To do >> There is one span to output from the data below: the lines starting at the line with "関東甲信越 (459, 1809)" and ending at the line with "telegramon (532, 765)". Output it exactly, ends included, nothing more.

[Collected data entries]

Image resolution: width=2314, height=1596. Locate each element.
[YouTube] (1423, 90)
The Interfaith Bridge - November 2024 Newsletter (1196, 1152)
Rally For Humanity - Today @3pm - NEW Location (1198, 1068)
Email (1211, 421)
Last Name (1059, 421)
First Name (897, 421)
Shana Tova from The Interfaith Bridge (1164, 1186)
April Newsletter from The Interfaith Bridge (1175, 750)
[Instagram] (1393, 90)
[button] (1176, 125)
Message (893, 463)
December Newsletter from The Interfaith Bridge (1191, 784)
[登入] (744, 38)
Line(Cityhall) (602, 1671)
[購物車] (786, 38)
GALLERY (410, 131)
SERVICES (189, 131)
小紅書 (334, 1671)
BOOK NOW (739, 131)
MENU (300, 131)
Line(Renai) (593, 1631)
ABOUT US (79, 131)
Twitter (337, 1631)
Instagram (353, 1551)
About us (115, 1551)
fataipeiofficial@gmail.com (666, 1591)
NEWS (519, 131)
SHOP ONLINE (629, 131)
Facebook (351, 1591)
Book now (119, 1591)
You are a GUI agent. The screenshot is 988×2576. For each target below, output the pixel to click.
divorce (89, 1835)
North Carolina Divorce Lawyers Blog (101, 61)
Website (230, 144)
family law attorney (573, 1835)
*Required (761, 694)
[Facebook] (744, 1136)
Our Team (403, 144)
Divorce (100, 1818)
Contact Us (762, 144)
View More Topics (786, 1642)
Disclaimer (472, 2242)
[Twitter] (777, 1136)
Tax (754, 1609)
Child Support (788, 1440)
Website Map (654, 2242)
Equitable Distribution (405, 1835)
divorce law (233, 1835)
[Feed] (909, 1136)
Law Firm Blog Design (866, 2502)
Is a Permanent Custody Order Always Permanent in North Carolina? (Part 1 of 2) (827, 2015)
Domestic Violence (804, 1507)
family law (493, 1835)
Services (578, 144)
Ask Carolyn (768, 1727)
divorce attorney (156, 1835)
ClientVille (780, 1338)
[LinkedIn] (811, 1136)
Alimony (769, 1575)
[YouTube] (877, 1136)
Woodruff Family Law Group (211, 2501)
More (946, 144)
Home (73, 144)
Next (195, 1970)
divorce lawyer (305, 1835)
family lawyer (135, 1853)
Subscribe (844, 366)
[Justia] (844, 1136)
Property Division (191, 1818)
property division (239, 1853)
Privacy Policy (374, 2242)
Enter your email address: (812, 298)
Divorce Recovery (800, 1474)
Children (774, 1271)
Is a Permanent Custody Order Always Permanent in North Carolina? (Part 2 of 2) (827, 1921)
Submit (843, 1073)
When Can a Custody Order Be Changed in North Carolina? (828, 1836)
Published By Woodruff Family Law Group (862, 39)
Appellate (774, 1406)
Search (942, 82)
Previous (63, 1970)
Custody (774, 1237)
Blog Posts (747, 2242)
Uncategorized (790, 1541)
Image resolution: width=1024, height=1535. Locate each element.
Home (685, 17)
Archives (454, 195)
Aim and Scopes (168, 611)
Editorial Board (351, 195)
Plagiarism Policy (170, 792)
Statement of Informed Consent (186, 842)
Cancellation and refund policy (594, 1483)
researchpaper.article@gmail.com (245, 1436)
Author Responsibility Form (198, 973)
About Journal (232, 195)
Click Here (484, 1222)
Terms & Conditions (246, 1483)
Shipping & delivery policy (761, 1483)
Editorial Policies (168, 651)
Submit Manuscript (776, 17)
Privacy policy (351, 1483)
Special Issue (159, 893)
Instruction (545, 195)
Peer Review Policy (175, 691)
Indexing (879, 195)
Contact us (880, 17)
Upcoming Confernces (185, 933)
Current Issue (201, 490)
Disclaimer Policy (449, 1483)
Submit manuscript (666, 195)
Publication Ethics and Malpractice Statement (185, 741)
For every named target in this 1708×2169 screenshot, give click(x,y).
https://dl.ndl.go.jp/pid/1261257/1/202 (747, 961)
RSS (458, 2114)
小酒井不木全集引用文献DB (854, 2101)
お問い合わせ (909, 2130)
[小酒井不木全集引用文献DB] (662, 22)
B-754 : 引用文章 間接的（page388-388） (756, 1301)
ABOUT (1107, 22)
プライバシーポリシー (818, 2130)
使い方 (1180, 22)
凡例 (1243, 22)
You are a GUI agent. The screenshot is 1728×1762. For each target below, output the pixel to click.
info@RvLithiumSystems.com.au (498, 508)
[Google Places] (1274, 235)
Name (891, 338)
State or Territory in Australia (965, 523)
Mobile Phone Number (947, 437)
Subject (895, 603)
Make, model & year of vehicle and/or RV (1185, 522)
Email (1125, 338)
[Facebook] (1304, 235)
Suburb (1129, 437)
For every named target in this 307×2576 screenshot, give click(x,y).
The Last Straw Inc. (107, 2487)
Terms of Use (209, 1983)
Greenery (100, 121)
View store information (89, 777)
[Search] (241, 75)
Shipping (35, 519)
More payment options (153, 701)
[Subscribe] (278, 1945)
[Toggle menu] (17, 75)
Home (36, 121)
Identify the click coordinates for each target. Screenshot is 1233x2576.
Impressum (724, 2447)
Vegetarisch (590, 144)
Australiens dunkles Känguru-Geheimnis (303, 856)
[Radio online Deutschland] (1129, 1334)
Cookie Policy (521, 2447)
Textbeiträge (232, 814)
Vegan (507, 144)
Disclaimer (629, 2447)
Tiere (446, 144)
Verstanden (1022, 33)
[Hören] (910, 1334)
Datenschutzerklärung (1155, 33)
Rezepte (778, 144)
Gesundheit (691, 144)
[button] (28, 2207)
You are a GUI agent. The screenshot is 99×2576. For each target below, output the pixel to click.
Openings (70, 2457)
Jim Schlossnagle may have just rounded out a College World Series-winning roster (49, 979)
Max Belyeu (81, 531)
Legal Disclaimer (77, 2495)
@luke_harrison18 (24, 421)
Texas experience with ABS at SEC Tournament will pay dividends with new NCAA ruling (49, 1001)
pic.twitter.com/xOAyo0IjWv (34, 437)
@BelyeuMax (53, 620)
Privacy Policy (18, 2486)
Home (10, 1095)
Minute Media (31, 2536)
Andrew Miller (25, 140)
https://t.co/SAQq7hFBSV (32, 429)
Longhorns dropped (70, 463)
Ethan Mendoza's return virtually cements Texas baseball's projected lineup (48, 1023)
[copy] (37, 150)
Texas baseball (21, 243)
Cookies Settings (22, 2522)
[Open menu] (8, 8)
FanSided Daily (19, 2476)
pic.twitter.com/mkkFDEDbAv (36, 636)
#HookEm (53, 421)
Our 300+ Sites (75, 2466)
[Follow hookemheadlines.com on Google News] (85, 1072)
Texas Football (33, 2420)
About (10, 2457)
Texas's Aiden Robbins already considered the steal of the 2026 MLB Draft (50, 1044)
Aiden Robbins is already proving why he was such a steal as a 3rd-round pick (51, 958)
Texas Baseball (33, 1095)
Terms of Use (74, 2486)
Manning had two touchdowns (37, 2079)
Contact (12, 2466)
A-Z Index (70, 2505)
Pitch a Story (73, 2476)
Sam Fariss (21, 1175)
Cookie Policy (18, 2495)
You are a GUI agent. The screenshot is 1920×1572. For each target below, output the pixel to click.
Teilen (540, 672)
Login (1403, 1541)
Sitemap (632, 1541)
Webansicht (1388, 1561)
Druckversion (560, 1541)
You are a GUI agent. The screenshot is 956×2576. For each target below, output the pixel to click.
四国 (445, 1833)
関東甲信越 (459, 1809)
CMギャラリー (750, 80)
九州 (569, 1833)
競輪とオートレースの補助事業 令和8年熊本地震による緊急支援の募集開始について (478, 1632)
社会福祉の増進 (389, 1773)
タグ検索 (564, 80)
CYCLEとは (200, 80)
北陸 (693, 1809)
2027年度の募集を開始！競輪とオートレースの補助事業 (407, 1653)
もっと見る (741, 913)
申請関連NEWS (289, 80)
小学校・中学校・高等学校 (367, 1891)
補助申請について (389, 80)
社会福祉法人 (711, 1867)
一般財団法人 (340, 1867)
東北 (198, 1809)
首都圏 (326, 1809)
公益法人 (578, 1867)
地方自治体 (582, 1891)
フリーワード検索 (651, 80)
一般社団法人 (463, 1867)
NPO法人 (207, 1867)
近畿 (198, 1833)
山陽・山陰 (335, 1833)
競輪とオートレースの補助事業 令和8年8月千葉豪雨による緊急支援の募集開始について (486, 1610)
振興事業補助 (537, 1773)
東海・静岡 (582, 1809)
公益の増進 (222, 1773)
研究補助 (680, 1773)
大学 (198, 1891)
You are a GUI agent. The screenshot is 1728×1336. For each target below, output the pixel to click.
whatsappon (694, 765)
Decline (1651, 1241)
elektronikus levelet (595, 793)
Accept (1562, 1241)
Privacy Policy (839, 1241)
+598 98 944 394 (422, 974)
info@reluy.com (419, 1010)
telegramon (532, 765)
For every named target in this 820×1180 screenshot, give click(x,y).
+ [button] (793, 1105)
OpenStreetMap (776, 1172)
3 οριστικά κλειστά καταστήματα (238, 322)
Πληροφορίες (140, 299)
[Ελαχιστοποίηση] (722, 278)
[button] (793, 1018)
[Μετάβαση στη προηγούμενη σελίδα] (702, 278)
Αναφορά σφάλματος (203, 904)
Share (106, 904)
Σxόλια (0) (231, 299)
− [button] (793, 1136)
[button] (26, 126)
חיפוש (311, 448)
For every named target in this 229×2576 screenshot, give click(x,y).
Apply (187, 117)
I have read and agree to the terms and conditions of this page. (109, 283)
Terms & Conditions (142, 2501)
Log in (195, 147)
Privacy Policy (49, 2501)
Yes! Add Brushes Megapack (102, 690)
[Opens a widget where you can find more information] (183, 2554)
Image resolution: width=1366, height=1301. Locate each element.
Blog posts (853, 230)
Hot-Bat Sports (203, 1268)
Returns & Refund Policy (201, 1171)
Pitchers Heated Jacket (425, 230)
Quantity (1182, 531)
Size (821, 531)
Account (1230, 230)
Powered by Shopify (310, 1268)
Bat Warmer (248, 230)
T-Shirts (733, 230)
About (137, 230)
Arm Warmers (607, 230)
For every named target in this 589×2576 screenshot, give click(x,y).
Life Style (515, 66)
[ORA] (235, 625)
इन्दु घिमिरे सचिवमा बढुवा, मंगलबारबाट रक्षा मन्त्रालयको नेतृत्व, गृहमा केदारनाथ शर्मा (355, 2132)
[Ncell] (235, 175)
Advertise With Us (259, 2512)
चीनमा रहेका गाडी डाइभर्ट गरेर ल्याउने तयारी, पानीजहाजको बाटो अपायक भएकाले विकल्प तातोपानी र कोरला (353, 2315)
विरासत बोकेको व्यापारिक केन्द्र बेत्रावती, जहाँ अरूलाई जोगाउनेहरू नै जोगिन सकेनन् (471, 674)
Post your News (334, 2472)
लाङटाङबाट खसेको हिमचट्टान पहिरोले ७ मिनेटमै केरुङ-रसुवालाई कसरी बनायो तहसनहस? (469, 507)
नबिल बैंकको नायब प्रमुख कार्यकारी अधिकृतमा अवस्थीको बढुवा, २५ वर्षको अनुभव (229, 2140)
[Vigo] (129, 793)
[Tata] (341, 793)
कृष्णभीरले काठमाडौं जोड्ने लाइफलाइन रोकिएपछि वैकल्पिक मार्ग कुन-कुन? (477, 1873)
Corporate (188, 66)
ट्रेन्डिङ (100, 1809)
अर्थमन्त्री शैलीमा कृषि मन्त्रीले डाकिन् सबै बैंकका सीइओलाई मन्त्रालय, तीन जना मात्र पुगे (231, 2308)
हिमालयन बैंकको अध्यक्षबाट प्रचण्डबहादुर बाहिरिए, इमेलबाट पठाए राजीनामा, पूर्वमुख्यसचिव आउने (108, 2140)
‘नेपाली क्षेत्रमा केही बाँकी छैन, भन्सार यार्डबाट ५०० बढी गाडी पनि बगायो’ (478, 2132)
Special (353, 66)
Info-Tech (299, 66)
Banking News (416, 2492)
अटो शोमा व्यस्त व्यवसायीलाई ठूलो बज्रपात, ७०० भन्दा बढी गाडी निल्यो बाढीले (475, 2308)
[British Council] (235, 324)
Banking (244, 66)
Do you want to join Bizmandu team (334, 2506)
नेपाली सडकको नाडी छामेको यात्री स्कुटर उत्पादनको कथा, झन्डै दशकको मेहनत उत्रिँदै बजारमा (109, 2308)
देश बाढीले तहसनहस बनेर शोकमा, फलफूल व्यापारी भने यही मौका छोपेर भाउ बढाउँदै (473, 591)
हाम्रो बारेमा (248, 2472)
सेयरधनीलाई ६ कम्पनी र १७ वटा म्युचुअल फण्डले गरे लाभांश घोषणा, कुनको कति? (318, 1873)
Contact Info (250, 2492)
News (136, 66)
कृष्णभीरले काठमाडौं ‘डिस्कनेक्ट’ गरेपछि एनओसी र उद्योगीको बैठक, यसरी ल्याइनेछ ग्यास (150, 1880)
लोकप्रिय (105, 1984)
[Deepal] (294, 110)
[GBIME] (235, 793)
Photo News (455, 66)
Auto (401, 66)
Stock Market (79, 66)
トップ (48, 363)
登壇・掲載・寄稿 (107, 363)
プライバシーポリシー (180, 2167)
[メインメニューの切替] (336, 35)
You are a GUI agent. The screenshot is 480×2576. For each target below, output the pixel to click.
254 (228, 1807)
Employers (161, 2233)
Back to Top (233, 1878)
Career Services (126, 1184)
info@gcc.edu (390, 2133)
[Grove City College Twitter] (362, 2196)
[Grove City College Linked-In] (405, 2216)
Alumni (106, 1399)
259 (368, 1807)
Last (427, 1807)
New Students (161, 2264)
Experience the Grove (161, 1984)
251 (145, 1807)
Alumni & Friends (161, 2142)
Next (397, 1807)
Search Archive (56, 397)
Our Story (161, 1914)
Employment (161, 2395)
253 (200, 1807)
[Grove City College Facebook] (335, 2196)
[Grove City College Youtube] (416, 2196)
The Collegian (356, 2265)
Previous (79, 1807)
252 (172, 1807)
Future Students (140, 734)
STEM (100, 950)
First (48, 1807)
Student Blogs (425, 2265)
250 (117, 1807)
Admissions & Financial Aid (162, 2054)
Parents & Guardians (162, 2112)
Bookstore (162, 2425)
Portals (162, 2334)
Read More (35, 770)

Answer for this exercise >>
関東甲信越 (459, 1809)
CMギャラリー (750, 80)
九州 (569, 1833)
競輪とオートレースの補助事業 令和8年熊本地震による緊急支援の募集開始について (478, 1632)
社会福祉の増進 (389, 1773)
タグ検索 (564, 80)
CYCLEとは (200, 80)
北陸 (693, 1809)
2027年度の募集を開始！競輪とオートレースの補助事業 (407, 1653)
もっと見る (741, 913)
申請関連NEWS (289, 80)
小学校・中学校・高等学校 (367, 1891)
補助申請について (389, 80)
社会福祉法人 (711, 1867)
一般財団法人 (340, 1867)
東北 (198, 1809)
首都圏 (326, 1809)
公益法人 (578, 1867)
地方自治体 (582, 1891)
フリーワード検索 (651, 80)
一般社団法人 (463, 1867)
NPO法人 (207, 1867)
近畿 (198, 1833)
山陽・山陰 (335, 1833)
競輪とオートレースの補助事業 令和8年8月千葉豪雨による緊急支援の募集開始について (486, 1610)
振興事業補助 (537, 1773)
東海・静岡 (582, 1809)
公益の増進 (222, 1773)
研究補助 (680, 1773)
大学 (198, 1891)
You are a GUI agent. The screenshot is 1728×1336. For each target below, output the pixel to click.
whatsappon (694, 765)
Decline (1651, 1241)
elektronikus levelet (595, 793)
Accept (1562, 1241)
Privacy Policy (839, 1241)
+598 98 944 394 (422, 974)
info@reluy.com (419, 1010)
telegramon (532, 765)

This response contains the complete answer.